Triplosensitivity (TS) Score Details

• TS Score: 0
• TS Evidence Strength: No Evidence for Triplosensitivity
• TS Evidence Comments: Focal duplications of NF1 not readily reported or known to demonstrate dosage sensitivity Grisart et al (2008, PMID: 18183042) in Eur J Hum Genetics reported seven members of a family with a 1.5-Mb microduplication corresponding to the type I NF1 microdeletion region within 17q11. These were analyzed by array CGH , 44k Agilent microarray. Main phenotypic features from this study were ID, early onset of baldness (15 years old), dental enamel hypoplasia and minor facial dysmorphism. The authors remark that it cannot be fully ruled out whether the origin of the phenotype observed in this family is linked to the NF1 microduplication or an environmental/unidentified genetic origin.

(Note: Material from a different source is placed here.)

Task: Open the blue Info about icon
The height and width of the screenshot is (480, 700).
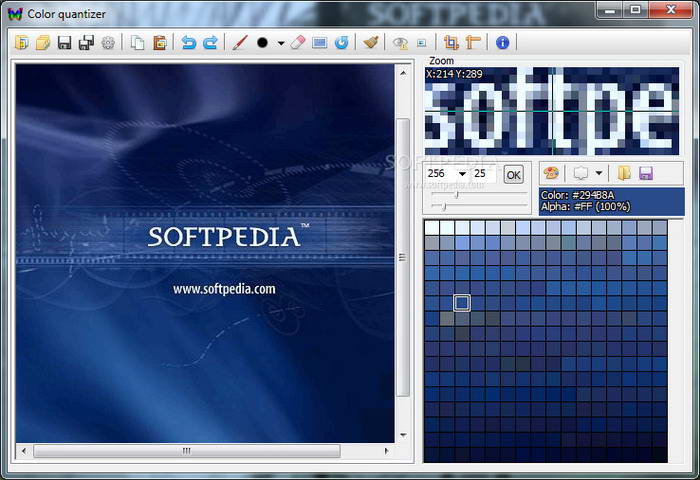Action: pyautogui.click(x=502, y=43)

Moles et al. (2012) (PMID 22241097) reported 7 individuals with microduplications involving NF1 (along with several other genes). The phenotypes of the patients are variable, including DD/ID and seizures. These duplications are mediated by NAHR and have been reported by another group (Grisart 2008 EJHG). The microduplication region is ~1.4 Mb and includes at least 10 genes.